Вот, наконец-то, полностью 14 глава
Глава XIV.
…Кто хоть раз видел как цветёт забайкальский багульник, тот может с полной уверенностью сказать, что был свидетелем одного из чудес света. В одночасье покрываются хребты словно ещё не остывшим от огня угольным жаром, но только особой – ласкающей взгляд, пурпурной расцветки. И, сквозь ещё редкую после бесконечной зимы, и не успевшую вновь налиться сочной зеленью хвою дородных лиственниц и мачтовых, отточенно-фигуристых сосен, через едва распустившиеся бледно-нефритовые листочки берёз и осин, настойчиво пробивается изумительное марево пунцовых, наполненных молодой, а оттого мощной и безрассудной, силой жизни цветов багульника. Как человек, опутанный чарами бьющегося в костре пламени, готов часами смотреть на огонь, ровно так же пышущий жар цветения забайкальского кустарника заколдовывает взор и, проезжающий мимо, далёкий странник невольно увлечётся и влюбится навсегда и безудержно в эту дивную картину, щедро разрисованную и роскошным подарком отданную людям природой...

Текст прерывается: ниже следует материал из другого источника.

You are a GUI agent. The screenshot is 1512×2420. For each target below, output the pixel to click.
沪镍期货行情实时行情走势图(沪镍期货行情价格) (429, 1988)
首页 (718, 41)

Предгорья Хингана плотным ковром устланы багульником и от того кажется, что лес объят густым пожаром, но дыма нет и воздух так чист и светел, что хруст сломанной ветки слышен за сотни метров, а свирелевые напевы жаворонка, коренного обитателя здешних мест, льются с такой быстротой, что разбиваются лишь о стволы крепких деревьев, стремительно пронзая насквозь открытые пространства. Это – мираж, но соблазнительный и манящий, кто когда-то сюда приехал однажды, не сможет сюда же не вернуться опять…
Трёхреченская и баргинская степи подбираются к Хингану сначала плавными и изящными по графическому исполнению, мягко выпуклыми и совершенно плешивыми сопками, затем медленно переходящими в горный массив, но уже обильно усеянный лесом, ближе к вершине хребта постепенно перерастающим в глухие таёжные заросли. Из сумрачных глубин этой непролазной чащи, с обожжённых заревом багульника высот Большого Хингана, незаметно огибая отлогие и ветвистые предгорья, сквозь мшистые завалы векового валежника прорываются к раздольной степи множество рек и ручейков, чтобы потом, уже в Барге, броситься в цепкие объятья полноводной Аргуни. Здесь же, прижимаясь к невысоким сопочкам, опушённым редколесьем белобоких с разрежёнными смоляными штрихами берёз, играючи скачет по камням и увалам тоненький родничок Аршана – минерального источника, несущего ледяные и фыркающие газом сероводорода струи вод буддистского подземного царства Агарты. Там в этом царстве монотонно гудит кипящий котёл, выталкивая наружу неистощимые холодные слёзы грешников, оставивших о себе на Земле не очень добрую славу…
В этих приветливо-былинных местах разместили японцы в середине тридцатых годов двадцатого века курорт, спрятав его от посторонних глаз в берёзовой роще прямо у истока Аршана, подобрав с особой заботой и тщательностью место отдыха для офицеров и служащих ЯВМ (японской военной миссии), расквартированных в хайларском гарнизоне. По-японски строго, бережливо и грациозно отстроив жилые помещения и лечебные корпуса, из благоухающей свежестью даурской лиственницы, новые хозяева маньчжурской империи создали в Аршане подлинно приютный и бесшумный уголок, где в излучинах лесной тиши легко и свободно думалось о непреложных ценностях дзен-буддизма...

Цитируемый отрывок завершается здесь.